◆ Provided records ◆

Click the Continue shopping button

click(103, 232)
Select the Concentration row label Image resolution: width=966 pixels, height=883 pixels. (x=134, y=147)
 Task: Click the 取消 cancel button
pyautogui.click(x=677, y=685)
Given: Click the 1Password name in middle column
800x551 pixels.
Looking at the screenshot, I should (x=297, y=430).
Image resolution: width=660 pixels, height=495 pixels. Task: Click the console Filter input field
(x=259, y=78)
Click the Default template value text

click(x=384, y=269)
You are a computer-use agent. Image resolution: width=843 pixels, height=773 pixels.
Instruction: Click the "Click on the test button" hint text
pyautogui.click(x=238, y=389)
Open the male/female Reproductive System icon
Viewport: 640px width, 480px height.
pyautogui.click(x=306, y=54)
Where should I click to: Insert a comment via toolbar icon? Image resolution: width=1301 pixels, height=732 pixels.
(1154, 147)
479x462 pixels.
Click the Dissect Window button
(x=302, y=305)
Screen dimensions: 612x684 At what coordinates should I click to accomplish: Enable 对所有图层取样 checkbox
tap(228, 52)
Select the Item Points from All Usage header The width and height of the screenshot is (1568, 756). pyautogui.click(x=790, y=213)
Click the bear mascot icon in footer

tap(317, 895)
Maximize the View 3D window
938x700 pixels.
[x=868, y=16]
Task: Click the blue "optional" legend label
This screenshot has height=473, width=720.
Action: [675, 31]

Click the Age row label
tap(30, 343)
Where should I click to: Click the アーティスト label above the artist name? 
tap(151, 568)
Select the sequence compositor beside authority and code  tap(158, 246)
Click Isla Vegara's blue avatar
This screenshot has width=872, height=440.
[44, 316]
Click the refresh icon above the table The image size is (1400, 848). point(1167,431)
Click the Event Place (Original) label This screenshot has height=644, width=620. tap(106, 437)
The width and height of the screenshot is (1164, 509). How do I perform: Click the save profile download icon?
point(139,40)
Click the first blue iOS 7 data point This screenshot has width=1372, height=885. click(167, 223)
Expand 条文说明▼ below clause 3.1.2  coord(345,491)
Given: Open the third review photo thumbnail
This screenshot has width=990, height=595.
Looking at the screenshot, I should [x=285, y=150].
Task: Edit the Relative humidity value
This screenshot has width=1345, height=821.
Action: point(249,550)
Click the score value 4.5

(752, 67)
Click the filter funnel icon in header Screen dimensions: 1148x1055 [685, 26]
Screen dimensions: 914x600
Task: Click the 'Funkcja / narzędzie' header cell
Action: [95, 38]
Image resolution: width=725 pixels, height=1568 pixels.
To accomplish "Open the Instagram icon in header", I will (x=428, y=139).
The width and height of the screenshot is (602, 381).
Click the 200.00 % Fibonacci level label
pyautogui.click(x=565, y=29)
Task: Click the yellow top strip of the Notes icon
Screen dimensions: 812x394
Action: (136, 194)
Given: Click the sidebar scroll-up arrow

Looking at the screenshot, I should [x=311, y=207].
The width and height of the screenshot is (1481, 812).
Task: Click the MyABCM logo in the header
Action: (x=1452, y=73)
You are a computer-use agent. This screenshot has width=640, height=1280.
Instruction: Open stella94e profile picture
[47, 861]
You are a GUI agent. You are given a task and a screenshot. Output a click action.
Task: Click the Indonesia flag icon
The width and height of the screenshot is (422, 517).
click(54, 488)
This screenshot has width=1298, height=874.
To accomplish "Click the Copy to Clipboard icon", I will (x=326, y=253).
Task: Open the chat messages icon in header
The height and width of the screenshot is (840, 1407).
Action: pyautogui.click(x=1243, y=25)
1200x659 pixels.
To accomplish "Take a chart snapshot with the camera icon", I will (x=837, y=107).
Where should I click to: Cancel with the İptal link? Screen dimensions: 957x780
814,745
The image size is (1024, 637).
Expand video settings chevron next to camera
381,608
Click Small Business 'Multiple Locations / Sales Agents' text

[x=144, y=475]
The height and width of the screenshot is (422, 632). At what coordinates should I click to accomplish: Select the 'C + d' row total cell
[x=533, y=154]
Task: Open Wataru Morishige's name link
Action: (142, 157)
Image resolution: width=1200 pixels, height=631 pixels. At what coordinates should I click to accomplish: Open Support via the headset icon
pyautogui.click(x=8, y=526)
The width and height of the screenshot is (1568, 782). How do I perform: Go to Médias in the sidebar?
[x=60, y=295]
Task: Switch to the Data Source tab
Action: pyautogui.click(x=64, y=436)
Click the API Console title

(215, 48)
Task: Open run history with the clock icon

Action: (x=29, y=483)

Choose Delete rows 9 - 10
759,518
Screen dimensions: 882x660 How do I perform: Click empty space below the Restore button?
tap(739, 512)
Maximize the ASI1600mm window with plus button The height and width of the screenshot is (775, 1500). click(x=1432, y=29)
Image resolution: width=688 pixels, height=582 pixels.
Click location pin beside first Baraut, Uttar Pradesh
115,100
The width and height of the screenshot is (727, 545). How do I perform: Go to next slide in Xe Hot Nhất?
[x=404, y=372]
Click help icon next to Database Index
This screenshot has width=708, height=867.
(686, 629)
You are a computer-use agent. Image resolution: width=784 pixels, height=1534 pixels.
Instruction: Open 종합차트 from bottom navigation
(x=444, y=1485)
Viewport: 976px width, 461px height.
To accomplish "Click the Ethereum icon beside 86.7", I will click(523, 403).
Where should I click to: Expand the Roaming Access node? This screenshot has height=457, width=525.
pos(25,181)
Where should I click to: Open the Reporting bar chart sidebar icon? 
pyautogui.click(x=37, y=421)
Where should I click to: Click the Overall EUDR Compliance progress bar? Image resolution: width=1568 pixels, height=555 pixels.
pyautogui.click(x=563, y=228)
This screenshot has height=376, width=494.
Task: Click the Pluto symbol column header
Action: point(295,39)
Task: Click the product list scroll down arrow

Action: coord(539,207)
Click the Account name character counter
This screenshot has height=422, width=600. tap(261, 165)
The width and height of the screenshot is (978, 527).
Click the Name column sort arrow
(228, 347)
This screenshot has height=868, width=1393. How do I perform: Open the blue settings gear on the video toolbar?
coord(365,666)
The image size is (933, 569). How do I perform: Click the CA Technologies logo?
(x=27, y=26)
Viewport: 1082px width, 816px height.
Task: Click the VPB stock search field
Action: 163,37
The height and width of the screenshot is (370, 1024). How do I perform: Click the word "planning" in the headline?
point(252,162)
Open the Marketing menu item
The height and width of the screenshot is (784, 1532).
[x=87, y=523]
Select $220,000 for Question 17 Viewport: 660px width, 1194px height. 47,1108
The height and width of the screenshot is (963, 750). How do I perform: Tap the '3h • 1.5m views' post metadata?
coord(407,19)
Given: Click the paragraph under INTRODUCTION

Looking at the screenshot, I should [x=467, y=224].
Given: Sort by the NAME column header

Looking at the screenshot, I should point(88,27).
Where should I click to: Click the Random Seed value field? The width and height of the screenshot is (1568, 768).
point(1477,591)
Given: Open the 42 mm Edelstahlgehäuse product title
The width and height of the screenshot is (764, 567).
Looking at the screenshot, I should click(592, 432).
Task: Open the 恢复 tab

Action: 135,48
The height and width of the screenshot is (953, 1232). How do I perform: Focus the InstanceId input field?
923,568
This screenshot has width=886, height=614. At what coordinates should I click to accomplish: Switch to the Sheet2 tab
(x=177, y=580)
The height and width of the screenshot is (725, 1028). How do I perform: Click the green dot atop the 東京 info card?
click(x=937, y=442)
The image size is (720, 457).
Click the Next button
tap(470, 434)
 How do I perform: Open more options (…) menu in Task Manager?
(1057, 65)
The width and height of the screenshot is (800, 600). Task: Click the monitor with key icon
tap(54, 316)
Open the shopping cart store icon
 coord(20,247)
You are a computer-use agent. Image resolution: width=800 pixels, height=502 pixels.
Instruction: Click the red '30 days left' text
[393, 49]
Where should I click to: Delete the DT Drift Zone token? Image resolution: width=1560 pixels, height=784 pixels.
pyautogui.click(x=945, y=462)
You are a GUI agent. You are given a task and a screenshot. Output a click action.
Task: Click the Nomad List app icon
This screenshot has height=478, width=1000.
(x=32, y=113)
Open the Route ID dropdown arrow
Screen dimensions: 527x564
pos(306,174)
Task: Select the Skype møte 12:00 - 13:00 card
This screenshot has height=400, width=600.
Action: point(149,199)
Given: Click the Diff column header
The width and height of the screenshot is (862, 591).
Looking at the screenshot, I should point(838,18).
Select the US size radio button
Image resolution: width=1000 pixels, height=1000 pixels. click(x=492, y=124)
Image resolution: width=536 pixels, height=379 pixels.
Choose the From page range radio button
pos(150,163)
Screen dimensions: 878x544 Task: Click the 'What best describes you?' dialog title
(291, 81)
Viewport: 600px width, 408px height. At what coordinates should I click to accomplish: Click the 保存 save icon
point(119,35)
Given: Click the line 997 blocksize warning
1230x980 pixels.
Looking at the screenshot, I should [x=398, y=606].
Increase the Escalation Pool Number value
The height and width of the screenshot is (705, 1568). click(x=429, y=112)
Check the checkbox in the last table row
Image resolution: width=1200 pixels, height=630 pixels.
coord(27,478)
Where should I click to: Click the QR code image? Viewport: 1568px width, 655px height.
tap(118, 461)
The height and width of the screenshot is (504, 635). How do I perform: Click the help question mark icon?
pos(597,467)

◆ Instructions to follow ◆
Note which lines carry the word "table" in the material, then copy each of them.

◆ Response for this exercise ◆
Click the refresh icon above the table The image size is (1400, 848). point(1167,431)
Check the checkbox in the last table row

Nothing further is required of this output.